TEXT PROVIDED:
** BEGIN **

James Giannarelli and Piyush Tiwari

This paper examines the extent of the short-run relationship between Australian real estate investment trusts (A-REITs) and direct real estate returns on both a commercial…

Abstract

Purpose

This paper examines the extent of the short-run relationship between Australian real estate investment trusts (A-REITs) and direct real estate returns on both a commercial property sector and a prime and secondary grade basis, i.e. a subsector basis.

Design/methodology/approach

Two-step methodology is used. First, we identify the dynamic interdependencies between A-REITs and each commercial property subsector to determine whether the returns of A-REITs lead each subsector or vice versa. Second, short-run deviations between these asset returns are estimated by measuring their individual response behaviours to changes in key economic and financial market factors that are expected to influence these returns.

** END **

JOBS:
A. Condense the paragraph of the A-REIT abstract that begins "Two-step methodology is used" into a two-item list, keeping its main facts.
B. According to the A-REIT abstract, on which two bases does the paper examine the relationship between A-REITs and direct real estate returns?

SUPPLIED MATERIAL:
** BEGIN **

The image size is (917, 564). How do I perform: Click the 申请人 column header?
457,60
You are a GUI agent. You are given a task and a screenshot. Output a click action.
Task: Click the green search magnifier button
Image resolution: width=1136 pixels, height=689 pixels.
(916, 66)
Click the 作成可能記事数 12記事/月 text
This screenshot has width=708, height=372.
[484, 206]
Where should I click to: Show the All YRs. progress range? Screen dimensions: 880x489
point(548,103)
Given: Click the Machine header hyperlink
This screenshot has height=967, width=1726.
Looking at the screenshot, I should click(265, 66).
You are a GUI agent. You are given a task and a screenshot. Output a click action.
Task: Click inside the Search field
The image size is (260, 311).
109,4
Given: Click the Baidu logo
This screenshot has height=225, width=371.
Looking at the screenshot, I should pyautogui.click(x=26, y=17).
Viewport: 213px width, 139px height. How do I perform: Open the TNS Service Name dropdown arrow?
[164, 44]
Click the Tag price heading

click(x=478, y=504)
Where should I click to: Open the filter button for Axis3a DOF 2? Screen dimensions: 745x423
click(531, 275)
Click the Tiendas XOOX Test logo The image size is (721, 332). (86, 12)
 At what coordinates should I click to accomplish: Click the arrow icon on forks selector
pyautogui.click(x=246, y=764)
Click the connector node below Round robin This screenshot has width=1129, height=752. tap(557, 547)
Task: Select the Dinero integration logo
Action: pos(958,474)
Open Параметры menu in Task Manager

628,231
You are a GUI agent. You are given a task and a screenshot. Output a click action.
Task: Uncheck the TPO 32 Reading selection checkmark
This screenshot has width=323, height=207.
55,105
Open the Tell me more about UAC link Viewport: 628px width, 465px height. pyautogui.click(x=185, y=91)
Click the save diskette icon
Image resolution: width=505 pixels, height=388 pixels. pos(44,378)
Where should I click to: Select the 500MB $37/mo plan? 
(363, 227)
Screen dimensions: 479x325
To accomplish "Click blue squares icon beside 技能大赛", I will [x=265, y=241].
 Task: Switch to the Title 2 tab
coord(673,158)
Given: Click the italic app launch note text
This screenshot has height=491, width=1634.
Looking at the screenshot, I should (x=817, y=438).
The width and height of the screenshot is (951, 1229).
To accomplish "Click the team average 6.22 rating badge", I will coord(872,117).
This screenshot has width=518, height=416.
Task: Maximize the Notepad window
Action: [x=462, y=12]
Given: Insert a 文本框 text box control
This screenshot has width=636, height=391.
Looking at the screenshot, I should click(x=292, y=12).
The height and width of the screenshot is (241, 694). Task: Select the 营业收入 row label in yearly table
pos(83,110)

** END **

EXPECTED RESPONSES:
A.
- Step one: identify the dynamic interdependencies between A-REITs and each commercial property subsector to find out whether A-REIT returns lead each subsector or the reverse.
- Step two: estimate short-run deviations between these asset returns by measuring how each one responds to changes in key economic and financial market factors expected to influence them.

B. It examines the relationship on a commercial property sector basis and on a prime and secondary grade basis, meaning a subsector basis.